Libreville, le 30 janvier 2026- Quand c’est bien, il faut savoir le dire sans détour, sans calcul et sans timidité. L’invitation adressée à Eddy Minang par l’Ambassade de France au Gabon pour animer un atelier de formation des officiers de police judiciaire au commandement en chef de la police nationale, sur le thème hautement sensible de l’enquête judiciaire en matière de blanchiment des capitaux, mérite d’être saluée avec clarté et intelligence.
Ce n’est pas un simple fait divers institutionnel. C’est un signal.
Eddy Minang n’est pas un nom sorti de nulle part. Dans l’opinion publique, il incarne désormais cette figure devenue rare : le magistrat qui travaille, qui creuse, qui documente, qui résiste au bruit et préfère la rigueur à la posture. Le feuilleton judiciaire surnommé « un bonus qui valait 2 milliards » n’a pas marqué les esprits par son tapage, mais par ce qu’il révélait : la possibilité, enfin crédible, d’une justice gabonaise qui s’attaque aux circuits financiers opaques, là où se cachent les vrais centres de gravité du pouvoir et de la corruption.
Qu’un tel profil soit sollicité pour former des OPJ sur le blanchiment des capitaux n’est pas anodin. Cela signifie que l’on reconnaît, au-delà des frontières, une compétence technique, une maîtrise des mécanismes financiers complexes, et surtout une éthique de l’enquête. Former sur le blanchiment, ce n’est pas apprendre à remplir des procès-verbaux ; c’est apprendre à suivre l’argent, à lire entre les lignes comptables, à comprendre que les crimes modernes portent des costumes propres et circulent par virements.

Alors, que devons-nous retenir pour la Ve République ?

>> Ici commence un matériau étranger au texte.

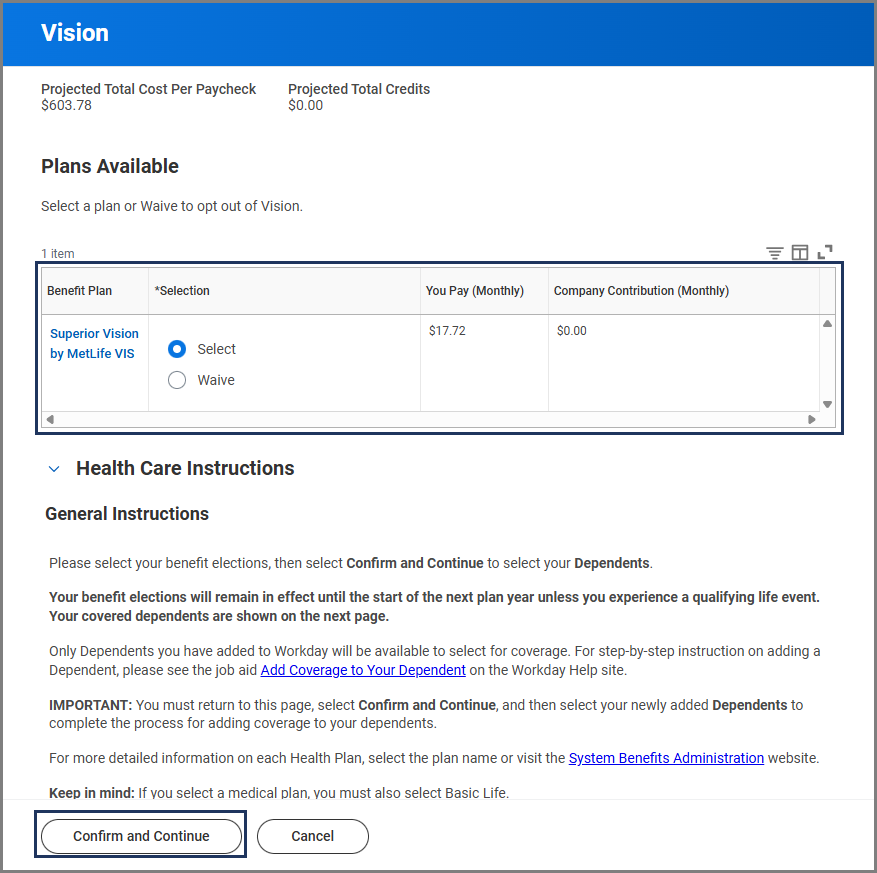Click the column layout icon above table
The image size is (877, 873).
[x=800, y=253]

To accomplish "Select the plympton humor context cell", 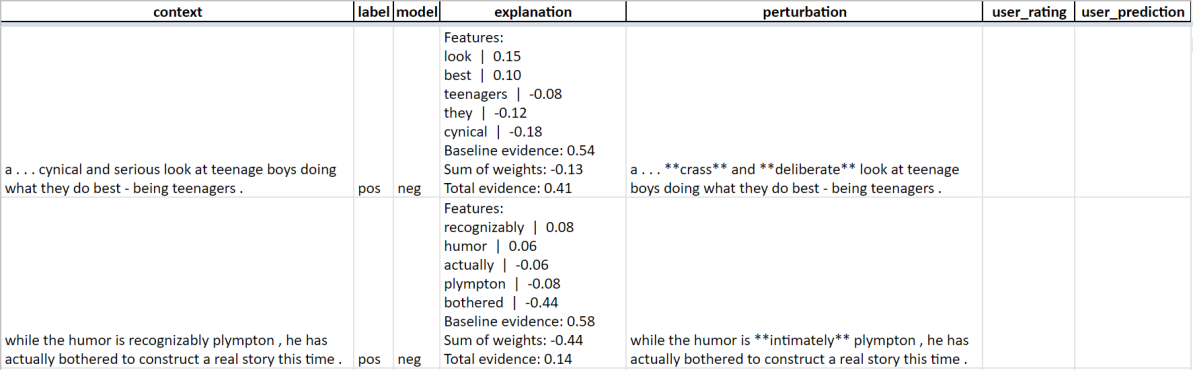I will point(177,283).
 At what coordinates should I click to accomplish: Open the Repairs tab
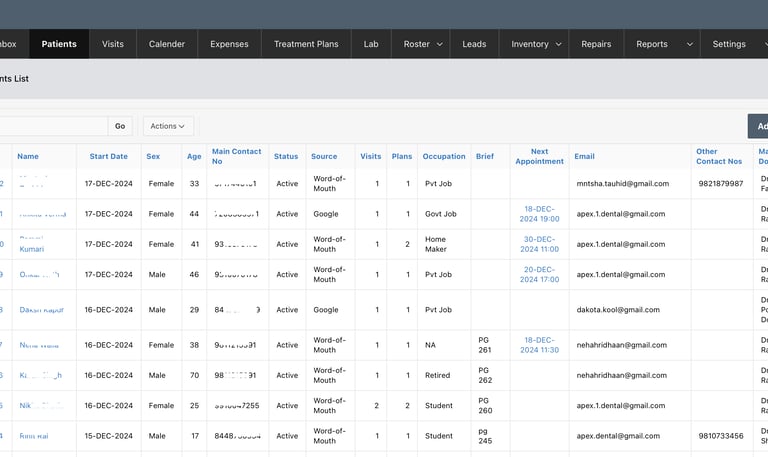tap(596, 44)
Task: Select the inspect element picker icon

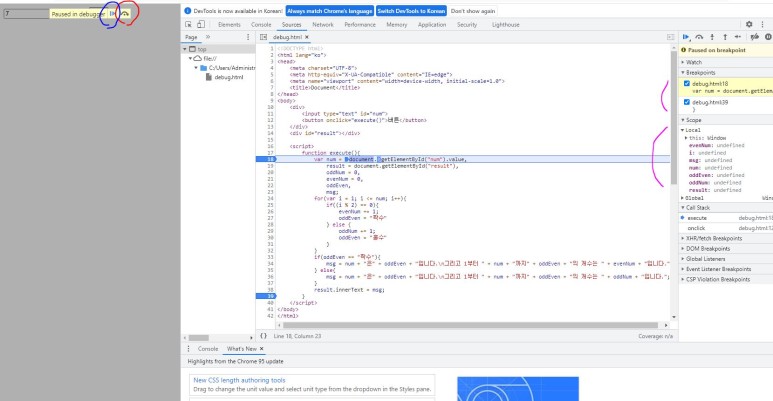Action: point(188,24)
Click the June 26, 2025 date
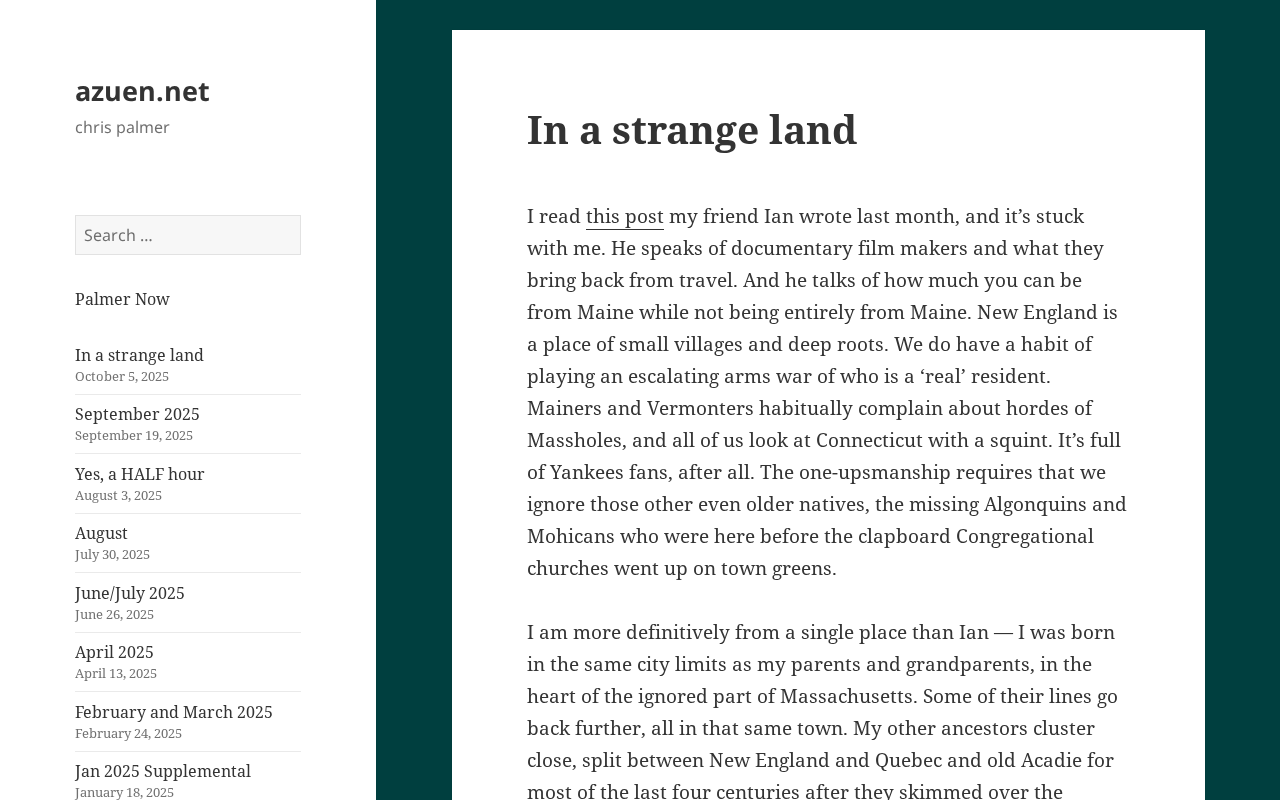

D’abord, que la rupture ne se décrète pas, elle se pratique. Elle commence quand l’État valorise le savoir, la méthode et le courage professionnel, plutôt que l’allégeance ou le bruit médiatique. Ensuite, que la lutte contre l’impunité ne passera pas uniquement par des discours martiaux, mais par la montée en compétence réelle de ceux qui enquêtent, instruisent et jugent. Enfin, que la crédibilité internationale d’un pays se construit aussi par ses hommes et ses femmes de dossier, ceux qui savent transformer le droit en outil d’assainissement public.
Cette initiative rappelle une vérité simple et souvent oubliée :
une République ne se refonde pas avec des slogans, mais avec des procureurs qui comprennent la finance, des policiers formés à la complexité du crime économique, et des institutions qui acceptent enfin d’aller là où l’argent pensait être invisible.
Oui, quand c’est bien, disons-le tout haut.
Et quand le travail est sérieux, saluons-le sans jalousie.
Bravo pour le travail abattu, monsieur le Professeur Eddy Minang.
La République a besoin de moins de bruit, et de beaucoup plus de compétence.